En el distrito 02, Luis Enrique Muñoz Villarreal se posicionó en el segundo lugar con 9,475 sufragios, es decir, logró el 18.82% de la votación. Superó a MORENA (16.1%), UDC (10.34%), PAN (05.83%) y PVEM (03.13%). Mientras que en el distrito 05, Héctor Manuel Garza obtuvo el quinto lugar con 1,099 votos, es decir, conquistó el 02.08% de los sufragios, solo venció al PVEM (01.48%), PT (01.42%), UNIDOS (00.97%) y PRD (00.92%).
Urna electrónica
Por primera vez se utilizaron urnas electrónicas para recibir la votación de las personas. Se instalaron 54 urnas electrónicas en 10 distritos locales y en 10 secciones diferentes para recibir la votación de 36,276 sufragantes. Al final pudieron emitir su voto 13,265 electores, lo que significa el 36.57% de participación ciudadana.

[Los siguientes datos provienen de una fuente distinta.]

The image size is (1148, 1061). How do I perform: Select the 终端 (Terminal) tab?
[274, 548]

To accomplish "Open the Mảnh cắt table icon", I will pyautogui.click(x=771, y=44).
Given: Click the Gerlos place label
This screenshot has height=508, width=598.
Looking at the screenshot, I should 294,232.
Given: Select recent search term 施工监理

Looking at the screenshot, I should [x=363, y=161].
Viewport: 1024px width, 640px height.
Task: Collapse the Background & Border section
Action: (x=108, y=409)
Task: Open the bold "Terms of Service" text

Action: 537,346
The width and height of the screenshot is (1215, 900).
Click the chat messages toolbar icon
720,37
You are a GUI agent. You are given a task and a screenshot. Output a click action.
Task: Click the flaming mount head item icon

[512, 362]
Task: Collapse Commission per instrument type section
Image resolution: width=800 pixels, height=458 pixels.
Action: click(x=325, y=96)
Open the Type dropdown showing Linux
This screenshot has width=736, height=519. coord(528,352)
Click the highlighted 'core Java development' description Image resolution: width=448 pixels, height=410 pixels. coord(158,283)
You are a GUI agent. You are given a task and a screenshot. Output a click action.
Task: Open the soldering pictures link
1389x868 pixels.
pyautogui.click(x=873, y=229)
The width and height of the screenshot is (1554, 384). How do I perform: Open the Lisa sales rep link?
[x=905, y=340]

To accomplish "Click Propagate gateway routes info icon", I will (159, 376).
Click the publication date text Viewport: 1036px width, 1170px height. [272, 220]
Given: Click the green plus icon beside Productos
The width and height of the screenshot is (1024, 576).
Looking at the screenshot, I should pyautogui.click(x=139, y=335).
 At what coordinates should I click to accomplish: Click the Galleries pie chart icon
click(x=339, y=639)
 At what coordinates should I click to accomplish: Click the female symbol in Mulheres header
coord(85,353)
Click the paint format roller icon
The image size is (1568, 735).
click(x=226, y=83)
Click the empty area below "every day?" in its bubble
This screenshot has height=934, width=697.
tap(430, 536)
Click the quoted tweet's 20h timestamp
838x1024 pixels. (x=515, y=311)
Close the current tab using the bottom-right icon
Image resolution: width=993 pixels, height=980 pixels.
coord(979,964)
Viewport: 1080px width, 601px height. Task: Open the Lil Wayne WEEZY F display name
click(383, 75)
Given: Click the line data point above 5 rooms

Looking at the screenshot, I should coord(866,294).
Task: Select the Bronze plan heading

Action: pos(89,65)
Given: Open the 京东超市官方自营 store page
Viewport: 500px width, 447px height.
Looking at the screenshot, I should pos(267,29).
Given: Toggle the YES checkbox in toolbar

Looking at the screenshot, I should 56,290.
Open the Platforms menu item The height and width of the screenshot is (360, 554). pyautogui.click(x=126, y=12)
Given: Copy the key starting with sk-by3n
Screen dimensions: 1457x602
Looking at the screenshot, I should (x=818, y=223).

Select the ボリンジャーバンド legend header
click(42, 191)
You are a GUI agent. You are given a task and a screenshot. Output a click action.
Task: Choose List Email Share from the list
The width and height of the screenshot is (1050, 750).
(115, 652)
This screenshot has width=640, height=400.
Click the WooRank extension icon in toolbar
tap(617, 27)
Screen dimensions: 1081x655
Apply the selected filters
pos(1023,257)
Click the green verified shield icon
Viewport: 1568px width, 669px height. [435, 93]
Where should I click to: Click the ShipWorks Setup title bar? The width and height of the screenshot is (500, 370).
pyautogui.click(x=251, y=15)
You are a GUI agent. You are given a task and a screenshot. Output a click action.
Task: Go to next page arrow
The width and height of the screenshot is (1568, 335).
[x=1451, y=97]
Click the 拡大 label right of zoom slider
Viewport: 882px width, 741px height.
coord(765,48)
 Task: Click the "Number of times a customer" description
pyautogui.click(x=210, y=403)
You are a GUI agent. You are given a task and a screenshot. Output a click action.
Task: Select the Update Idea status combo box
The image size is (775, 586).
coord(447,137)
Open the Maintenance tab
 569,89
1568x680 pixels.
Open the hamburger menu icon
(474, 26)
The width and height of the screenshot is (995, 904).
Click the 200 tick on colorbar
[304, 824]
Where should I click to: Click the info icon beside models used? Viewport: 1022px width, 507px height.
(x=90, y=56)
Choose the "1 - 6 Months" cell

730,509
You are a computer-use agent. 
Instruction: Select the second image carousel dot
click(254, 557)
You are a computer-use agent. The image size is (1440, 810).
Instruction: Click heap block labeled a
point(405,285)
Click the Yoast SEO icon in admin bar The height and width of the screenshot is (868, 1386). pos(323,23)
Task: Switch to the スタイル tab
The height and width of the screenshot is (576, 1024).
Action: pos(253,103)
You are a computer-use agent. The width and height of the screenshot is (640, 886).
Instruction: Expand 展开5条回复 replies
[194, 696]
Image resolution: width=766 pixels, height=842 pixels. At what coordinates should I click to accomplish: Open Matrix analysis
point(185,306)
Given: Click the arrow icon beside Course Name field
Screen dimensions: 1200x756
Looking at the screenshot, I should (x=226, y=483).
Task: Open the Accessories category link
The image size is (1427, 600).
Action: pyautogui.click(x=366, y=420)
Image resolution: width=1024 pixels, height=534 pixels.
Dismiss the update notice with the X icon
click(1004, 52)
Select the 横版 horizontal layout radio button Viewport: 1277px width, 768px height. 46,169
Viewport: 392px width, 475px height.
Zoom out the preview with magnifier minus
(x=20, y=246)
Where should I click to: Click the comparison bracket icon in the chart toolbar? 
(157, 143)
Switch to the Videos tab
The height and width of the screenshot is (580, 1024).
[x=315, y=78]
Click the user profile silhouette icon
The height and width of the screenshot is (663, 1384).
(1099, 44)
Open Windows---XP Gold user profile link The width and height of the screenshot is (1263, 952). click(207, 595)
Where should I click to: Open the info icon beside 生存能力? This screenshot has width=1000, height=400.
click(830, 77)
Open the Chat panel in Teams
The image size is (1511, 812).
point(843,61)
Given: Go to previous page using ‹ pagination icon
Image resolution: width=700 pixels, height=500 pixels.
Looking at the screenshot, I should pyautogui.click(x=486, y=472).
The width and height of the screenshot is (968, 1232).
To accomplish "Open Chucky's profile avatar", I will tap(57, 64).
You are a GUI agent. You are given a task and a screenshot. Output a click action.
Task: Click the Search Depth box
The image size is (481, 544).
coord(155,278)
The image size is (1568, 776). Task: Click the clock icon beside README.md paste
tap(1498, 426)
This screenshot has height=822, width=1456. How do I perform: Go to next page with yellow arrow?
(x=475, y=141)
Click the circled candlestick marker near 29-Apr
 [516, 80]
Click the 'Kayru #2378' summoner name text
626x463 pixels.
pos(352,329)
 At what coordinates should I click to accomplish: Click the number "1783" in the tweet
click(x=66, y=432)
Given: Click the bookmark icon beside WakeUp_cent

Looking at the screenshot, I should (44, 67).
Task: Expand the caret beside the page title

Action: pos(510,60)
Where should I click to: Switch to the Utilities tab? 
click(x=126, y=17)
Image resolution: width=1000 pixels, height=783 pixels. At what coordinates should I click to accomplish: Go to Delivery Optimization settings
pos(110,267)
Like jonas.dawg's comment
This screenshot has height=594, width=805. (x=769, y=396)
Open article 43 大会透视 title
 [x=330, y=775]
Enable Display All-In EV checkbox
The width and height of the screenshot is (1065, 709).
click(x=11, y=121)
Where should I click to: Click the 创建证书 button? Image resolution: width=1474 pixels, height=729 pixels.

Los funcionarios de casilla no tuvieron problemas para instalar, operar, desinstalar y trasladar las urnas electrónicas. Tampoco, los electores tuvieron ningún contratiempo ni inconveniente para emitir su sufragio. Solo reportaron tres incidentes consistentes, tales como: no funcionó un código de votación; la urna no dejó emitir votos; y, la urna se trabó. Todos los incidentes fueron resueltos y se continuó con la emisión de la votación sin ningún problema.
A manera de conclusión
Las elecciones de Coahuila fueron los primeros comicios -esperemos que también sean los últimos- desarrolladas en medio de la pandemia del COVID-19. Las y los coahuilenses demostraron que la responsabilidad cívica y el compromiso democrático pudieron más que el miedo al SARS-CoV-2. De igual manera, en caso de requerirse esta preparación particular, las autoridades electorales ya cuentan con las lecciones necesarias.
El INE y el IEC garantizaron a la ciudadanía la compatibilidad de los derechos, libertades e iguales políticas con el derecho a la salud, la integridad y la vida, mediante la aplicación de protocolos sanitarios. Las elecciones no fueron un factor de riego para el contagio del COVID-19 ni un acontecimiento que indujera el incremento de contagios del SARS-CoV-2.
En medio de la pandemia del coronavirus se introdujo un mecanismo tecnológico para emitir, recibir y computar la votación: la urna electrónica. El instrumento técnico función de manera óptima. No representó una carga para los funcionarios de casilla ni un impedimento para los electores. Facilitó la votación y el cómputo y escrutinio d ellos sufragios.
Los resultados de las elecciones ilustran sobre el dominio del PRI, la debacle del PAN y el crecimiento de MORENA, así como la desolación del PRD, PT, MC y PVEM. Esto último podría ser independiente a la pandemia, pero es una lección que los actores políticos deberán tomar en cuenta en 2021.
* César Hernández González (@ZezarHG) es asesor del Consejero Presidente del Instituto Nacional Electoral.
1 MORENA nunca ha ganado una elección de gubernatura, diputaciones y ayuntamientos.
2 Cerrada – menor de 5 puntos porcentuales-; competida – entre 5 y 10 puntos porcentuales-; abierta -entre 10 y 20 puntos porcentuales-; definida -entre 20 a 50 puntos porcentuales-y sin competencia más de 50 puntos porcentuales.
3 Ejercicio comparativo que toma en cuenta de los meses de enero a octubre de 2019 y de 2020.
4 Datos consultados en la página web del Secretariado Ejecutivo del Sistema Nacional de Seguridad Pública.
5 Datos consultados en la página web del Secretariado Ejecutivo del Sistema Nacional de Seguridad Pública.